# Exercise objective
Quote the entries below from the line with "Task: Open Fine-tuning" through the line with "Given: Open search with the magnifier icon", both ends included, and only those lines.

(Recorded data)
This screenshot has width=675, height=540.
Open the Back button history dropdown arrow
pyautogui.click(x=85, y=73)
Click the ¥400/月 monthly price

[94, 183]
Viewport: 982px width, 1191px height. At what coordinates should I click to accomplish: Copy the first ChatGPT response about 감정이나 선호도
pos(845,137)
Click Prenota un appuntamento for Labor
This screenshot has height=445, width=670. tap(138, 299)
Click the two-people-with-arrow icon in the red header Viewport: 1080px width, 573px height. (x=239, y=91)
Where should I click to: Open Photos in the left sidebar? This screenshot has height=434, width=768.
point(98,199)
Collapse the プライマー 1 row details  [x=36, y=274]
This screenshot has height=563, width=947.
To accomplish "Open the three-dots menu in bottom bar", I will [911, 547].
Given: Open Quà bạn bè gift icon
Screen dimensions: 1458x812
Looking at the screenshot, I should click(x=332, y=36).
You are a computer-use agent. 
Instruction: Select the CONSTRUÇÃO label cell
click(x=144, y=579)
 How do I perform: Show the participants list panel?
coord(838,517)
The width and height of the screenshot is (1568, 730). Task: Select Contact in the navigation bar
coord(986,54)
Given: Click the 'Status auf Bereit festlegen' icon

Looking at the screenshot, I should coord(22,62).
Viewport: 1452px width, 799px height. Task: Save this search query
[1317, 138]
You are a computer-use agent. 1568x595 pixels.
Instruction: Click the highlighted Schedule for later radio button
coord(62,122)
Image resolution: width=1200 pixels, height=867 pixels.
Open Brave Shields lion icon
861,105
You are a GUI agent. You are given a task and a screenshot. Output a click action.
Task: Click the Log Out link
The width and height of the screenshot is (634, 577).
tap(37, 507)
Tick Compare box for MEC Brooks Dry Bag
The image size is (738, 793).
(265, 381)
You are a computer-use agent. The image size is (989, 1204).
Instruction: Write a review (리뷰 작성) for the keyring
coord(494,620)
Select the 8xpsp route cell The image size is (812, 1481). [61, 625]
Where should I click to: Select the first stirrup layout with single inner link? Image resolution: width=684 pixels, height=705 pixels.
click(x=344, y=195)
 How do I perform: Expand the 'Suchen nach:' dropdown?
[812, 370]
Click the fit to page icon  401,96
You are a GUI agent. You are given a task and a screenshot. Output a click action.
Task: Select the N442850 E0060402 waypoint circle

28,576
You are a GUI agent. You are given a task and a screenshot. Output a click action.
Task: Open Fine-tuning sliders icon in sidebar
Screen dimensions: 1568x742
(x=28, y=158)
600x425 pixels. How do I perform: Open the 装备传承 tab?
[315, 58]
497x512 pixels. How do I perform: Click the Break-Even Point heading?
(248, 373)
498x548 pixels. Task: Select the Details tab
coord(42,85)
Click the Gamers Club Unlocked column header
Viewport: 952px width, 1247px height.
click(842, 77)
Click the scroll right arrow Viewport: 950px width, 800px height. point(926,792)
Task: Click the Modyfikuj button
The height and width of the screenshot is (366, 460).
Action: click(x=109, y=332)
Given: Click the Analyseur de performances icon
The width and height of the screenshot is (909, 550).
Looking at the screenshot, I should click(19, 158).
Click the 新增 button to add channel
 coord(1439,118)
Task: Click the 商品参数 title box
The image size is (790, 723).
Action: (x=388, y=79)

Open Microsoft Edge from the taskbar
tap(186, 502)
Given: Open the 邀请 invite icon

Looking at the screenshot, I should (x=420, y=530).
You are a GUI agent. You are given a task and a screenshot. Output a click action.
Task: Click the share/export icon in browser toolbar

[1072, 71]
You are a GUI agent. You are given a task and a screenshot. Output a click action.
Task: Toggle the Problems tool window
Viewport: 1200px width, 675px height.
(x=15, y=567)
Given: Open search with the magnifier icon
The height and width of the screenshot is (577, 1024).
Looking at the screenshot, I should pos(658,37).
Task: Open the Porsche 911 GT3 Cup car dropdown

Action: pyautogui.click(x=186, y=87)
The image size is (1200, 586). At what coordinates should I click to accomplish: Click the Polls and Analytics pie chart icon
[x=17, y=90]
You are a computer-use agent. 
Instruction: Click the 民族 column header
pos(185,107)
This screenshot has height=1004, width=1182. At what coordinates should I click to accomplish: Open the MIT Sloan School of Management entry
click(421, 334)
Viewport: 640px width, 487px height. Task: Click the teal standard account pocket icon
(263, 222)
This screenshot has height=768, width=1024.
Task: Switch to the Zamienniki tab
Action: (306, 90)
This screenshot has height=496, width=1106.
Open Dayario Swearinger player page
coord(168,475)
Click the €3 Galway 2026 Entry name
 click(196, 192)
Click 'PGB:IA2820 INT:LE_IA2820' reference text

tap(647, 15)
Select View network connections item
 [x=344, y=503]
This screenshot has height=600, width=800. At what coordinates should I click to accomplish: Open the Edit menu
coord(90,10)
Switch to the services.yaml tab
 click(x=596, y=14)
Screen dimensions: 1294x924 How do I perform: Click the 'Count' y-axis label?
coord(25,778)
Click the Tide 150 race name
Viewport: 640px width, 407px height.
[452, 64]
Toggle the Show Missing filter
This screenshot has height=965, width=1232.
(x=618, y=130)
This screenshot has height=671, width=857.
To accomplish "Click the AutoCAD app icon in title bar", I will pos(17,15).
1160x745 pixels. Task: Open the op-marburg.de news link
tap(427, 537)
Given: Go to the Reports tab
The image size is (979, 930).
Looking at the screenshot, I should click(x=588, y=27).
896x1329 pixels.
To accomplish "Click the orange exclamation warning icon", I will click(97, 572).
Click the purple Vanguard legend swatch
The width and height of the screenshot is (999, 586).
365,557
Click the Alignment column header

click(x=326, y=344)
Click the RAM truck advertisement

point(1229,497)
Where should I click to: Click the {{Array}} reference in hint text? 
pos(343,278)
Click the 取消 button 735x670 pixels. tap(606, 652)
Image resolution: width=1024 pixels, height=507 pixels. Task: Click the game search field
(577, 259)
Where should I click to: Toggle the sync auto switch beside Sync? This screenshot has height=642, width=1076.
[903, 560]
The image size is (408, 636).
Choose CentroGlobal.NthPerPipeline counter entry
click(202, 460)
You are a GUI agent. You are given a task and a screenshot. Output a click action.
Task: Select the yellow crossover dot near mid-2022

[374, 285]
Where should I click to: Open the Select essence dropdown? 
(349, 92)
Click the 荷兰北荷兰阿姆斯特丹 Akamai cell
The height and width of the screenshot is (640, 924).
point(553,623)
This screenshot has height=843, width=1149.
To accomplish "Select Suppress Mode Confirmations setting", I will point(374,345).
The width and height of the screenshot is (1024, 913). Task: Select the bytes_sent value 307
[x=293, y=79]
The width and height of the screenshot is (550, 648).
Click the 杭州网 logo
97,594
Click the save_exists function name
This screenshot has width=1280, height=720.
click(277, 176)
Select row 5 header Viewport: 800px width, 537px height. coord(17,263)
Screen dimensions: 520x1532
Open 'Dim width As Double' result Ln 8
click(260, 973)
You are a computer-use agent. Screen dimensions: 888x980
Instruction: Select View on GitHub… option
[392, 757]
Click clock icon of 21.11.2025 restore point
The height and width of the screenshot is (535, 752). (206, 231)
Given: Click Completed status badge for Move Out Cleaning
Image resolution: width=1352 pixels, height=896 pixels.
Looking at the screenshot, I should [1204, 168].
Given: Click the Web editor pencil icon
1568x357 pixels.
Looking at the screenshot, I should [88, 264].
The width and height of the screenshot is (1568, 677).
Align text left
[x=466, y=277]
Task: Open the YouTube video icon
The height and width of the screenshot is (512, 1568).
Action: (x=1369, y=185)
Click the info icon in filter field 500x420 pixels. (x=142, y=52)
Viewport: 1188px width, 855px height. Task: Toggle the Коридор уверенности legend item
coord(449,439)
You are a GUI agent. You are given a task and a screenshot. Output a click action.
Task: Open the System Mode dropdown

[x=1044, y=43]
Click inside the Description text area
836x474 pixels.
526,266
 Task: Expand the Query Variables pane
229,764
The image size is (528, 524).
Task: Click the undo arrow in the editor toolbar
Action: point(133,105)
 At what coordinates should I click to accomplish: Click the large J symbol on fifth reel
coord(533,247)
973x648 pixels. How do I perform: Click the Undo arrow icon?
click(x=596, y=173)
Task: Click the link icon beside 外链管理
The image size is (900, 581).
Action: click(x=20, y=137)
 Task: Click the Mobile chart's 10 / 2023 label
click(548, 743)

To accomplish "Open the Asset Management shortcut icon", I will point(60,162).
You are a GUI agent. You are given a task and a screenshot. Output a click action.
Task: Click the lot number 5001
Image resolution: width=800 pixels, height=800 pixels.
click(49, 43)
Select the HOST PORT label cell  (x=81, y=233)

# Output
Task: Open Fine-tuning sliders icon in sidebar
Screen dimensions: 1568x742
(x=28, y=158)
600x425 pixels. How do I perform: Open the 装备传承 tab?
[315, 58]
497x512 pixels. How do I perform: Click the Break-Even Point heading?
(248, 373)
498x548 pixels. Task: Select the Details tab
coord(42,85)
Click the Gamers Club Unlocked column header
Viewport: 952px width, 1247px height.
click(842, 77)
Click the scroll right arrow Viewport: 950px width, 800px height. point(926,792)
Task: Click the Modyfikuj button
The height and width of the screenshot is (366, 460).
Action: click(x=109, y=332)
Given: Click the Analyseur de performances icon
The width and height of the screenshot is (909, 550).
Looking at the screenshot, I should click(19, 158).
Click the 新增 button to add channel
 coord(1439,118)
Task: Click the 商品参数 title box
The image size is (790, 723).
Action: (x=388, y=79)

Open Microsoft Edge from the taskbar
tap(186, 502)
Given: Open the 邀请 invite icon

Looking at the screenshot, I should (x=420, y=530).
You are a GUI agent. You are given a task and a screenshot. Output a click action.
Task: Click the share/export icon in browser toolbar

[1072, 71]
You are a GUI agent. You are given a task and a screenshot. Output a click action.
Task: Toggle the Problems tool window
Viewport: 1200px width, 675px height.
(x=15, y=567)
Given: Open search with the magnifier icon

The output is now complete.